# Prompt
Copy the lines word for word, from the line with "The image size is (632, 471)." through the end of the records, including both ends.

(Word and element location data)
## START

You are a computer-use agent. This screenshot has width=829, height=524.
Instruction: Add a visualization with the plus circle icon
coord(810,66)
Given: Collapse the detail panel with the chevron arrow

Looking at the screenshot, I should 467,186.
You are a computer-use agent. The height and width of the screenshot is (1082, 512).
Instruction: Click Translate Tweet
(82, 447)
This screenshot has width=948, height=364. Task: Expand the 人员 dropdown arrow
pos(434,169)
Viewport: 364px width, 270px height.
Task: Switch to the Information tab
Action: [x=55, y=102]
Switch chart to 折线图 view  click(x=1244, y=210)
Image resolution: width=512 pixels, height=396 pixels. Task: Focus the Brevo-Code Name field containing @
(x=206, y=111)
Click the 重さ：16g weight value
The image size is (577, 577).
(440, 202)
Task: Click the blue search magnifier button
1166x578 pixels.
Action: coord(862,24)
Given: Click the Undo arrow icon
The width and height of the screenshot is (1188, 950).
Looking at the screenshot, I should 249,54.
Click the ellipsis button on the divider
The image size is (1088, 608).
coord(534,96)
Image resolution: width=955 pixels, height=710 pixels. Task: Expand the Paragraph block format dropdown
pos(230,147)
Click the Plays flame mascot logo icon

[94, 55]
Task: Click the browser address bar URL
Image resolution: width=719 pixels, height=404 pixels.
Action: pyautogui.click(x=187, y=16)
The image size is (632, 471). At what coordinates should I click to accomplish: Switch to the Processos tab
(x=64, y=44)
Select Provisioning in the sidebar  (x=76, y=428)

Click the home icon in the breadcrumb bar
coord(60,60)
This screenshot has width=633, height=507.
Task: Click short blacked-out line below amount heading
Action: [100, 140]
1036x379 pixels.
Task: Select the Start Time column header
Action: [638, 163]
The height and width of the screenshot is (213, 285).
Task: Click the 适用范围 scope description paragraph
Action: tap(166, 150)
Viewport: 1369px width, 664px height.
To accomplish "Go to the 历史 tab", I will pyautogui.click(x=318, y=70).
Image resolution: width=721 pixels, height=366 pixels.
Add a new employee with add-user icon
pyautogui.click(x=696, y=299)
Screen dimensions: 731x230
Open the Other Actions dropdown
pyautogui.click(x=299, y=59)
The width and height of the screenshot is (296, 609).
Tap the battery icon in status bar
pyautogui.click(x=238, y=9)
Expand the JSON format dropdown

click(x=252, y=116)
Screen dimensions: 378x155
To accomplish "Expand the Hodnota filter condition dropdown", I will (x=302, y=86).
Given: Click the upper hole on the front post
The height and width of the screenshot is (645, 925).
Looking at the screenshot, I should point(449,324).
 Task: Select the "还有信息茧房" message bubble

## END

# Result below
The image size is (632, 471). At what coordinates should I click to accomplish: Switch to the Processos tab
(x=64, y=44)
Select Provisioning in the sidebar  (x=76, y=428)

Click the home icon in the breadcrumb bar
coord(60,60)
This screenshot has width=633, height=507.
Task: Click short blacked-out line below amount heading
Action: [100, 140]
1036x379 pixels.
Task: Select the Start Time column header
Action: [638, 163]
The height and width of the screenshot is (213, 285).
Task: Click the 适用范围 scope description paragraph
Action: tap(166, 150)
Viewport: 1369px width, 664px height.
To accomplish "Go to the 历史 tab", I will pyautogui.click(x=318, y=70).
Image resolution: width=721 pixels, height=366 pixels.
Add a new employee with add-user icon
pyautogui.click(x=696, y=299)
Screen dimensions: 731x230
Open the Other Actions dropdown
pyautogui.click(x=299, y=59)
The width and height of the screenshot is (296, 609).
Tap the battery icon in status bar
pyautogui.click(x=238, y=9)
Expand the JSON format dropdown

click(x=252, y=116)
Screen dimensions: 378x155
To accomplish "Expand the Hodnota filter condition dropdown", I will (x=302, y=86).
Given: Click the upper hole on the front post
The height and width of the screenshot is (645, 925).
Looking at the screenshot, I should point(449,324).
 Task: Select the "还有信息茧房" message bubble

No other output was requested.